### [Objective]
Rewrite the material below so that every instance of "particular" becomes "specific", and change nothing else.

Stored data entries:
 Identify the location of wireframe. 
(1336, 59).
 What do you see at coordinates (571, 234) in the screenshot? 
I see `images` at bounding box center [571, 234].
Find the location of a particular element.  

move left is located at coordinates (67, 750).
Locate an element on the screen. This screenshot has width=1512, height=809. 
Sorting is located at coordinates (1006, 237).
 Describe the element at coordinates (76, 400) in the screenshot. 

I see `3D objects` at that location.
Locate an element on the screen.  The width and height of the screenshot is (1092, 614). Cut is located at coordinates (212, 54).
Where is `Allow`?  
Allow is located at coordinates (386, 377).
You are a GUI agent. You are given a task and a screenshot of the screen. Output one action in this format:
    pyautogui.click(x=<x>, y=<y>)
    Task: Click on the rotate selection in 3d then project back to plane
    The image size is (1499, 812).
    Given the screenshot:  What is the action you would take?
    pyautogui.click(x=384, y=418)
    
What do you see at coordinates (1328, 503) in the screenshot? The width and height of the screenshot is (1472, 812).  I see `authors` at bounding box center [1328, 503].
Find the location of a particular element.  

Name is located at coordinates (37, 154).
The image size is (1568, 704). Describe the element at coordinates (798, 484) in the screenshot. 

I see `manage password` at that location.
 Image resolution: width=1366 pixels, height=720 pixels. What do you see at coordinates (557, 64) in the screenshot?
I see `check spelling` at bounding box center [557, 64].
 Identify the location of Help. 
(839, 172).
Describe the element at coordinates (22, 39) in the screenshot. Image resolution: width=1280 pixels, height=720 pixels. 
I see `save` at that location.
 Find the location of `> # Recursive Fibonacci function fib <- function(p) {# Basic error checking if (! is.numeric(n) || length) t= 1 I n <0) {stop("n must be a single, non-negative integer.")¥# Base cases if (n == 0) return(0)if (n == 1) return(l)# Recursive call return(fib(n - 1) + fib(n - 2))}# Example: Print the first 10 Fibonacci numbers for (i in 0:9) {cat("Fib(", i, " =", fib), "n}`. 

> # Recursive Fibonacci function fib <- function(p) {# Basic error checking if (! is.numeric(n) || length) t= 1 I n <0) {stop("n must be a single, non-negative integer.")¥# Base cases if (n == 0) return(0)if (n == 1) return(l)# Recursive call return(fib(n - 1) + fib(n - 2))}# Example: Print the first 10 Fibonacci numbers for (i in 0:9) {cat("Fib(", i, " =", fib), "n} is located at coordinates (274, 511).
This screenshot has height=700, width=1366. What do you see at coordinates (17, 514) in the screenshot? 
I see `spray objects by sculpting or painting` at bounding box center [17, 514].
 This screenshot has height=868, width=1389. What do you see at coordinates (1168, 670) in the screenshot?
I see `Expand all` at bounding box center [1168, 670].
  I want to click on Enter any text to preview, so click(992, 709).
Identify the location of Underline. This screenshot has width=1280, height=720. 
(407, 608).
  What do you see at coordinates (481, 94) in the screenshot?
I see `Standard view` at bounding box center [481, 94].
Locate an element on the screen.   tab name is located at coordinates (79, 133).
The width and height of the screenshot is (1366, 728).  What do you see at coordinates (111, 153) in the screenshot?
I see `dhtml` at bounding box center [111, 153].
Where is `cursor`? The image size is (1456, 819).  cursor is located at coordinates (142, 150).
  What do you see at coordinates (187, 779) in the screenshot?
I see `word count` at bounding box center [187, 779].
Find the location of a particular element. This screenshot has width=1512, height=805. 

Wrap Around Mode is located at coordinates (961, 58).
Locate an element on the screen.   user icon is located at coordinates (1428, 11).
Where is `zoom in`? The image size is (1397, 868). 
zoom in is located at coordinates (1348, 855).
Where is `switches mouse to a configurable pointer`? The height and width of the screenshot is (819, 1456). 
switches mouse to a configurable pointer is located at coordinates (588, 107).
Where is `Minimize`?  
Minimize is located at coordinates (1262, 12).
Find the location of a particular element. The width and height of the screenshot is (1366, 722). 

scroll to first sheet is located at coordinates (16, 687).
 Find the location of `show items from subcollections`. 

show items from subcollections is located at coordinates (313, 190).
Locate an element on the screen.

### [Correct result]
 Identify the location of wireframe. 
(1336, 59).
 What do you see at coordinates (571, 234) in the screenshot? 
I see `images` at bounding box center [571, 234].
Find the location of a specific element.  

move left is located at coordinates (67, 750).
Locate an element on the screen. This screenshot has width=1512, height=809. 
Sorting is located at coordinates (1006, 237).
 Describe the element at coordinates (76, 400) in the screenshot. 

I see `3D objects` at that location.
Locate an element on the screen.  The width and height of the screenshot is (1092, 614). Cut is located at coordinates (212, 54).
Where is `Allow`?  
Allow is located at coordinates (386, 377).
You are a GUI agent. You are given a task and a screenshot of the screen. Output one action in this format:
    pyautogui.click(x=<x>, y=<y>)
    Task: Click on the rotate selection in 3d then project back to plane
    The image size is (1499, 812).
    Given the screenshot:  What is the action you would take?
    pyautogui.click(x=384, y=418)
    
What do you see at coordinates (1328, 503) in the screenshot? The width and height of the screenshot is (1472, 812).  I see `authors` at bounding box center [1328, 503].
Find the location of a specific element.  

Name is located at coordinates (37, 154).
The image size is (1568, 704). Describe the element at coordinates (798, 484) in the screenshot. 

I see `manage password` at that location.
 Image resolution: width=1366 pixels, height=720 pixels. What do you see at coordinates (557, 64) in the screenshot?
I see `check spelling` at bounding box center [557, 64].
 Identify the location of Help. 
(839, 172).
Describe the element at coordinates (22, 39) in the screenshot. Image resolution: width=1280 pixels, height=720 pixels. 
I see `save` at that location.
 Find the location of `> # Recursive Fibonacci function fib <- function(p) {# Basic error checking if (! is.numeric(n) || length) t= 1 I n <0) {stop("n must be a single, non-negative integer.")¥# Base cases if (n == 0) return(0)if (n == 1) return(l)# Recursive call return(fib(n - 1) + fib(n - 2))}# Example: Print the first 10 Fibonacci numbers for (i in 0:9) {cat("Fib(", i, " =", fib), "n}`. 

> # Recursive Fibonacci function fib <- function(p) {# Basic error checking if (! is.numeric(n) || length) t= 1 I n <0) {stop("n must be a single, non-negative integer.")¥# Base cases if (n == 0) return(0)if (n == 1) return(l)# Recursive call return(fib(n - 1) + fib(n - 2))}# Example: Print the first 10 Fibonacci numbers for (i in 0:9) {cat("Fib(", i, " =", fib), "n} is located at coordinates (274, 511).
This screenshot has height=700, width=1366. What do you see at coordinates (17, 514) in the screenshot? 
I see `spray objects by sculpting or painting` at bounding box center [17, 514].
 This screenshot has height=868, width=1389. What do you see at coordinates (1168, 670) in the screenshot?
I see `Expand all` at bounding box center [1168, 670].
  I want to click on Enter any text to preview, so click(992, 709).
Identify the location of Underline. This screenshot has width=1280, height=720. 
(407, 608).
  What do you see at coordinates (481, 94) in the screenshot?
I see `Standard view` at bounding box center [481, 94].
Locate an element on the screen.   tab name is located at coordinates (79, 133).
The width and height of the screenshot is (1366, 728).  What do you see at coordinates (111, 153) in the screenshot?
I see `dhtml` at bounding box center [111, 153].
Where is `cursor`? The image size is (1456, 819).  cursor is located at coordinates (142, 150).
  What do you see at coordinates (187, 779) in the screenshot?
I see `word count` at bounding box center [187, 779].
Find the location of a specific element. This screenshot has width=1512, height=805. 

Wrap Around Mode is located at coordinates (961, 58).
Locate an element on the screen.   user icon is located at coordinates (1428, 11).
Where is `zoom in`? The image size is (1397, 868). 
zoom in is located at coordinates (1348, 855).
Where is `switches mouse to a configurable pointer`? The height and width of the screenshot is (819, 1456). 
switches mouse to a configurable pointer is located at coordinates (588, 107).
Where is `Minimize`?  
Minimize is located at coordinates (1262, 12).
Find the location of a specific element. The width and height of the screenshot is (1366, 722). 

scroll to first sheet is located at coordinates (16, 687).
 Find the location of `show items from subcollections`. 

show items from subcollections is located at coordinates (313, 190).
Locate an element on the screen.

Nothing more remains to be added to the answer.